◆ Your objective
Everything in the listing below must be duplicated exactly.

◆ Recorded data
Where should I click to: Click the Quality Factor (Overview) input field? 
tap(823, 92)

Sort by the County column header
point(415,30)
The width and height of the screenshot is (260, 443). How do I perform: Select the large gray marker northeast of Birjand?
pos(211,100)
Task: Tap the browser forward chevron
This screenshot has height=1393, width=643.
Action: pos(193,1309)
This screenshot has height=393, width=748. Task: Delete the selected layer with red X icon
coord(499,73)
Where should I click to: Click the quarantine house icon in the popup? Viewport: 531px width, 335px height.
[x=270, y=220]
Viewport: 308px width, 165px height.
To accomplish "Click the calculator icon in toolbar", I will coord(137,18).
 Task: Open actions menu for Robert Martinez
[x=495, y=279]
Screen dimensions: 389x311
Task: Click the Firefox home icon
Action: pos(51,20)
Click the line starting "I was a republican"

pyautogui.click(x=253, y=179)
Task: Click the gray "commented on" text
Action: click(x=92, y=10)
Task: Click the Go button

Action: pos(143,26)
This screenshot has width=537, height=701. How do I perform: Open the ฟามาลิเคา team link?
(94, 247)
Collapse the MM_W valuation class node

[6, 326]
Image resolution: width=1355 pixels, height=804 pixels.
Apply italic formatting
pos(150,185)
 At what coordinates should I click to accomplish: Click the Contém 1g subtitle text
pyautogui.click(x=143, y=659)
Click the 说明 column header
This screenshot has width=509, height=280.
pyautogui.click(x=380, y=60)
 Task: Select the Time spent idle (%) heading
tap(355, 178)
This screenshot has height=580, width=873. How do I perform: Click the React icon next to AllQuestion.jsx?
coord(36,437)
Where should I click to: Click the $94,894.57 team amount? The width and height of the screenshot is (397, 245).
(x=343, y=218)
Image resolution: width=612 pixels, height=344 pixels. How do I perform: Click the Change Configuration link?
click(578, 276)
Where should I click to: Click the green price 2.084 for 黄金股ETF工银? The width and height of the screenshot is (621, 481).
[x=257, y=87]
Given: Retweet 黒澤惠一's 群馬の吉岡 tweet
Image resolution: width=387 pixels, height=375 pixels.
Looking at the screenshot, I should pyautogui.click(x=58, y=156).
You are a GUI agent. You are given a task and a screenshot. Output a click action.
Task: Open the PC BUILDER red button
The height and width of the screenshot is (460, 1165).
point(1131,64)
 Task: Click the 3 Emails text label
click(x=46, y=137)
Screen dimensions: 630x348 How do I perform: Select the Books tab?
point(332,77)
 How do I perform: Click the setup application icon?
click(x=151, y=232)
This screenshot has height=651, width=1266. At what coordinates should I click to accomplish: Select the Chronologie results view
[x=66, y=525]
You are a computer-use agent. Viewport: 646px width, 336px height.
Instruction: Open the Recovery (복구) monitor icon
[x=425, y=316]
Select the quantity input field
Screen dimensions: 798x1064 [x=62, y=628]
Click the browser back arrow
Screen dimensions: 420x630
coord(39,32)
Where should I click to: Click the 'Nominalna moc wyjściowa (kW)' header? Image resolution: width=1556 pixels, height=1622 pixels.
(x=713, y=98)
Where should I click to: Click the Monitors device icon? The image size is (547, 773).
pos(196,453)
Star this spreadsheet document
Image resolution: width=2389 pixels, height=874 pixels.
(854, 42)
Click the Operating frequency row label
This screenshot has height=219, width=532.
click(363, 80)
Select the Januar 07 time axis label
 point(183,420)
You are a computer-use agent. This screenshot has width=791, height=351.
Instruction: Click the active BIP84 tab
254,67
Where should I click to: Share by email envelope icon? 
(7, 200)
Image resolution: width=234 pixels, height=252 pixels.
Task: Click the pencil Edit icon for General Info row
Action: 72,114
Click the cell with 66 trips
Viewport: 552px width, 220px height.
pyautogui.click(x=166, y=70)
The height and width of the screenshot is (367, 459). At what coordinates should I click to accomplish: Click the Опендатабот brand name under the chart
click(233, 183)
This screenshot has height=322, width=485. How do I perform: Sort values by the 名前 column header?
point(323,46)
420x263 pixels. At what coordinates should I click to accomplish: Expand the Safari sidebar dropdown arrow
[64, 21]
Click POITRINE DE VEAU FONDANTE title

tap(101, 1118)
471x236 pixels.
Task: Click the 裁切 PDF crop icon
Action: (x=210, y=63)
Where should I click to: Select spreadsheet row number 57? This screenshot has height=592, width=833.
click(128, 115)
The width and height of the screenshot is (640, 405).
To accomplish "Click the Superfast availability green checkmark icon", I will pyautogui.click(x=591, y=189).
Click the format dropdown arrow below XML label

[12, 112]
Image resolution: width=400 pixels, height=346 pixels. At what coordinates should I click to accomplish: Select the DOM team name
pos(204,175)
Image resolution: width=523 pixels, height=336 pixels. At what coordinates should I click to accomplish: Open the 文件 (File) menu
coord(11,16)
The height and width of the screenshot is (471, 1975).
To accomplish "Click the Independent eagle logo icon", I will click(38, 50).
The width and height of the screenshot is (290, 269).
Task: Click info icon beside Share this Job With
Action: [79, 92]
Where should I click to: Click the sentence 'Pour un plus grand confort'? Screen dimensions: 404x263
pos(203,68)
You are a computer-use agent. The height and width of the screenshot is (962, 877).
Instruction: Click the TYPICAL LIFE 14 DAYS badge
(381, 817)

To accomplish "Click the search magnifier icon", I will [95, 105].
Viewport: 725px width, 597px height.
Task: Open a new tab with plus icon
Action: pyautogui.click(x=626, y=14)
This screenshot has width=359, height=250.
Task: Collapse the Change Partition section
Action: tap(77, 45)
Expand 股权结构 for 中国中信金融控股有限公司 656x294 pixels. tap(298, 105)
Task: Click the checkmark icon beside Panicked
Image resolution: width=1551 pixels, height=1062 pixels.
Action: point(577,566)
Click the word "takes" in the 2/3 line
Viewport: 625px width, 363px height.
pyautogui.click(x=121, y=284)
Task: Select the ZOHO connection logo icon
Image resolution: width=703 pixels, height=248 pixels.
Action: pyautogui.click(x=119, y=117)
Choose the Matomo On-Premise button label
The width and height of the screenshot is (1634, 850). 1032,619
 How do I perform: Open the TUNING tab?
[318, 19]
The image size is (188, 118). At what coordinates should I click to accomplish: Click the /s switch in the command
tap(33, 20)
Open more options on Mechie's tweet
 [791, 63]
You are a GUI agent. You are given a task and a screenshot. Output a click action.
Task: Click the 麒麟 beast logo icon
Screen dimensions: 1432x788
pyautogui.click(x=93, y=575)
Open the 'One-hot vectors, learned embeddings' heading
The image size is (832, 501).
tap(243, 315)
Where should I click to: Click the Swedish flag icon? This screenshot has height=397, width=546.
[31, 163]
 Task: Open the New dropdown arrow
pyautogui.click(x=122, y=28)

◆ Exercise answer
Where should I click to: Click the Quality Factor (Overview) input field? 
tap(823, 92)

Sort by the County column header
point(415,30)
The width and height of the screenshot is (260, 443). How do I perform: Select the large gray marker northeast of Birjand?
pos(211,100)
Task: Tap the browser forward chevron
This screenshot has height=1393, width=643.
Action: pos(193,1309)
This screenshot has height=393, width=748. Task: Delete the selected layer with red X icon
coord(499,73)
Where should I click to: Click the quarantine house icon in the popup? Viewport: 531px width, 335px height.
[x=270, y=220]
Viewport: 308px width, 165px height.
To accomplish "Click the calculator icon in toolbar", I will coord(137,18).
 Task: Open actions menu for Robert Martinez
[x=495, y=279]
Screen dimensions: 389x311
Task: Click the Firefox home icon
Action: pos(51,20)
Click the line starting "I was a republican"

pyautogui.click(x=253, y=179)
Task: Click the gray "commented on" text
Action: click(x=92, y=10)
Task: Click the Go button

Action: pos(143,26)
This screenshot has width=537, height=701. How do I perform: Open the ฟามาลิเคา team link?
(94, 247)
Collapse the MM_W valuation class node

[6, 326]
Image resolution: width=1355 pixels, height=804 pixels.
Apply italic formatting
pos(150,185)
 At what coordinates should I click to accomplish: Click the Contém 1g subtitle text
pyautogui.click(x=143, y=659)
Click the 说明 column header
This screenshot has width=509, height=280.
pyautogui.click(x=380, y=60)
 Task: Select the Time spent idle (%) heading
tap(355, 178)
This screenshot has height=580, width=873. How do I perform: Click the React icon next to AllQuestion.jsx?
coord(36,437)
Where should I click to: Click the $94,894.57 team amount? The width and height of the screenshot is (397, 245).
(x=343, y=218)
Image resolution: width=612 pixels, height=344 pixels. How do I perform: Click the Change Configuration link?
click(578, 276)
Where should I click to: Click the green price 2.084 for 黄金股ETF工银? The width and height of the screenshot is (621, 481).
[x=257, y=87]
Given: Retweet 黒澤惠一's 群馬の吉岡 tweet
Image resolution: width=387 pixels, height=375 pixels.
Looking at the screenshot, I should pyautogui.click(x=58, y=156).
You are a GUI agent. You are given a task and a screenshot. Output a click action.
Task: Open the PC BUILDER red button
The height and width of the screenshot is (460, 1165).
point(1131,64)
 Task: Click the 3 Emails text label
click(x=46, y=137)
Screen dimensions: 630x348 How do I perform: Select the Books tab?
point(332,77)
 How do I perform: Click the setup application icon?
click(x=151, y=232)
This screenshot has height=651, width=1266. At what coordinates should I click to accomplish: Select the Chronologie results view
[x=66, y=525]
You are a computer-use agent. Viewport: 646px width, 336px height.
Instruction: Open the Recovery (복구) monitor icon
[x=425, y=316]
Select the quantity input field
Screen dimensions: 798x1064 [x=62, y=628]
Click the browser back arrow
Screen dimensions: 420x630
coord(39,32)
Where should I click to: Click the 'Nominalna moc wyjściowa (kW)' header? Image resolution: width=1556 pixels, height=1622 pixels.
(x=713, y=98)
Where should I click to: Click the Monitors device icon? The image size is (547, 773).
pos(196,453)
Star this spreadsheet document
Image resolution: width=2389 pixels, height=874 pixels.
(854, 42)
Click the Operating frequency row label
This screenshot has height=219, width=532.
click(363, 80)
Select the Januar 07 time axis label
 point(183,420)
You are a computer-use agent. This screenshot has width=791, height=351.
Instruction: Click the active BIP84 tab
254,67
Where should I click to: Share by email envelope icon? 
(7, 200)
Image resolution: width=234 pixels, height=252 pixels.
Task: Click the pencil Edit icon for General Info row
Action: 72,114
Click the cell with 66 trips
Viewport: 552px width, 220px height.
pyautogui.click(x=166, y=70)
The height and width of the screenshot is (367, 459). At what coordinates should I click to accomplish: Click the Опендатабот brand name under the chart
click(233, 183)
This screenshot has height=322, width=485. How do I perform: Sort values by the 名前 column header?
point(323,46)
420x263 pixels. At what coordinates should I click to accomplish: Expand the Safari sidebar dropdown arrow
[64, 21]
Click POITRINE DE VEAU FONDANTE title

tap(101, 1118)
471x236 pixels.
Task: Click the 裁切 PDF crop icon
Action: (x=210, y=63)
Where should I click to: Select spreadsheet row number 57? This screenshot has height=592, width=833.
click(128, 115)
The width and height of the screenshot is (640, 405).
To accomplish "Click the Superfast availability green checkmark icon", I will pyautogui.click(x=591, y=189).
Click the format dropdown arrow below XML label

[12, 112]
Image resolution: width=400 pixels, height=346 pixels. At what coordinates should I click to accomplish: Select the DOM team name
pos(204,175)
Image resolution: width=523 pixels, height=336 pixels. At what coordinates should I click to accomplish: Open the 文件 (File) menu
coord(11,16)
The height and width of the screenshot is (471, 1975).
To accomplish "Click the Independent eagle logo icon", I will click(38, 50).
The width and height of the screenshot is (290, 269).
Task: Click info icon beside Share this Job With
Action: [79, 92]
Where should I click to: Click the sentence 'Pour un plus grand confort'? Screen dimensions: 404x263
pos(203,68)
You are a computer-use agent. The height and width of the screenshot is (962, 877).
Instruction: Click the TYPICAL LIFE 14 DAYS badge
(381, 817)

To accomplish "Click the search magnifier icon", I will [95, 105].
Viewport: 725px width, 597px height.
Task: Open a new tab with plus icon
Action: pyautogui.click(x=626, y=14)
This screenshot has width=359, height=250.
Task: Collapse the Change Partition section
Action: tap(77, 45)
Expand 股权结构 for 中国中信金融控股有限公司 656x294 pixels. tap(298, 105)
Task: Click the checkmark icon beside Panicked
Image resolution: width=1551 pixels, height=1062 pixels.
Action: point(577,566)
Click the word "takes" in the 2/3 line
Viewport: 625px width, 363px height.
pyautogui.click(x=121, y=284)
Task: Select the ZOHO connection logo icon
Image resolution: width=703 pixels, height=248 pixels.
Action: pyautogui.click(x=119, y=117)
Choose the Matomo On-Premise button label
The width and height of the screenshot is (1634, 850). 1032,619
 How do I perform: Open the TUNING tab?
[318, 19]
The image size is (188, 118). At what coordinates should I click to accomplish: Click the /s switch in the command
tap(33, 20)
Open more options on Mechie's tweet
 [791, 63]
You are a GUI agent. You are given a task and a screenshot. Output a click action.
Task: Click the 麒麟 beast logo icon
Screen dimensions: 1432x788
pyautogui.click(x=93, y=575)
Open the 'One-hot vectors, learned embeddings' heading
The image size is (832, 501).
tap(243, 315)
Where should I click to: Click the Swedish flag icon? This screenshot has height=397, width=546.
[31, 163]
 Task: Open the New dropdown arrow
pyautogui.click(x=122, y=28)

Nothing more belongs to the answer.